Our Nature Reserve of the Year shortlist, nominated by nature writer Simon Barnes
BLAKENEY POINT, NORFOLK
Photo Credit: iStock Gordon Bell
Here is accessible nature, a place that opens the eyes of the nature-blind and deepens the instinctive nature-love that all children are born with. A trip to the seal colony is as easy as it is wonderful: an essential aspect of British life.
Photo credit: Kenfig
Here is an example of the perfectly incongruous nature reserve: one surrounded by human activity and somehow thriving. The dune system is seriously disorientating: in this untouched landscape you can lose yourself in wilderness and then find yourself in heavy industry of Port Talbot.

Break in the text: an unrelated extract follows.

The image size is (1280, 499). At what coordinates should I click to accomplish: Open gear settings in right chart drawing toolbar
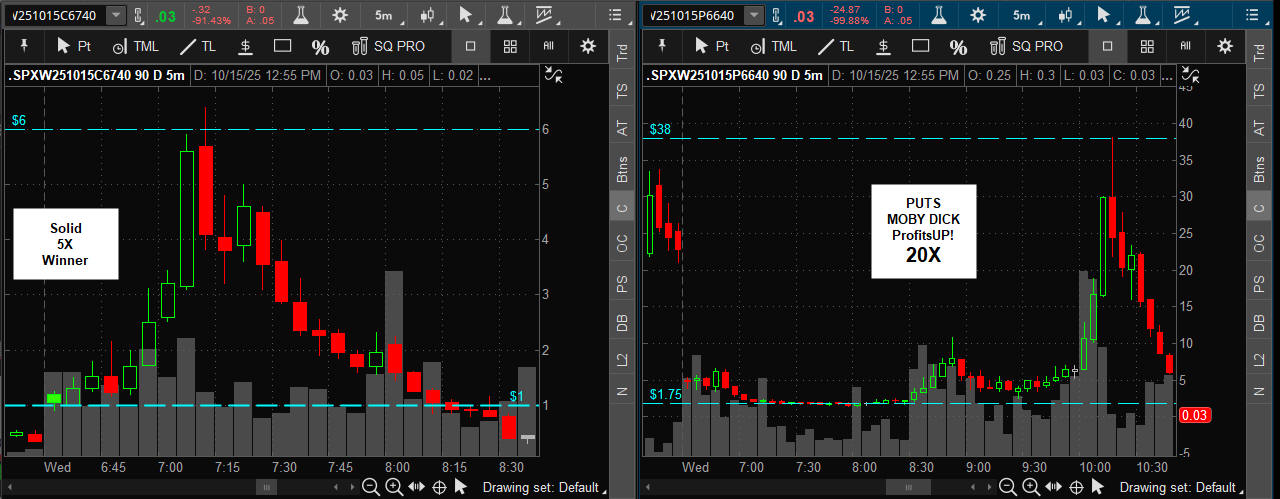1224,46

IPSLEY ALDERS, WORCESTERSHIRE
Photo credit: Ipsley Marsh Pool by Zoe Stevens
Here in the middle of Redditch, surrounded by the sort of houses from which Harry Potter was rescued, lies a semi-hidden and rather reckless expanse of wet woods and grassland. Again the context is the thing: wilderness where you least expect it, and where you most need it. I added firecrest to the reserve list, so there’s glory for you.
BASS ROCK, FIRTH OF FORTH
Photo credit: Mo Thomson
This place makes the list for the second year running. I’d never been there before and I discovered that it’s one of the most overwhelming wild places in the country. And so easy. To be in the company of 150,000 gannets is like joining the company of the angels.
CLEY MARSHES, NORFOLK
Photo Credit: iStock Mike Lane
Cley has always been good, but it just got a great deal better. Purchased in 1926 to be held as a bird-breeding sanctuary, it acquired a vast new area of wetland this year and it’s jumping with wildlife. You can see spoonbills from the café, or penetrate the reeds for more challenging stuff.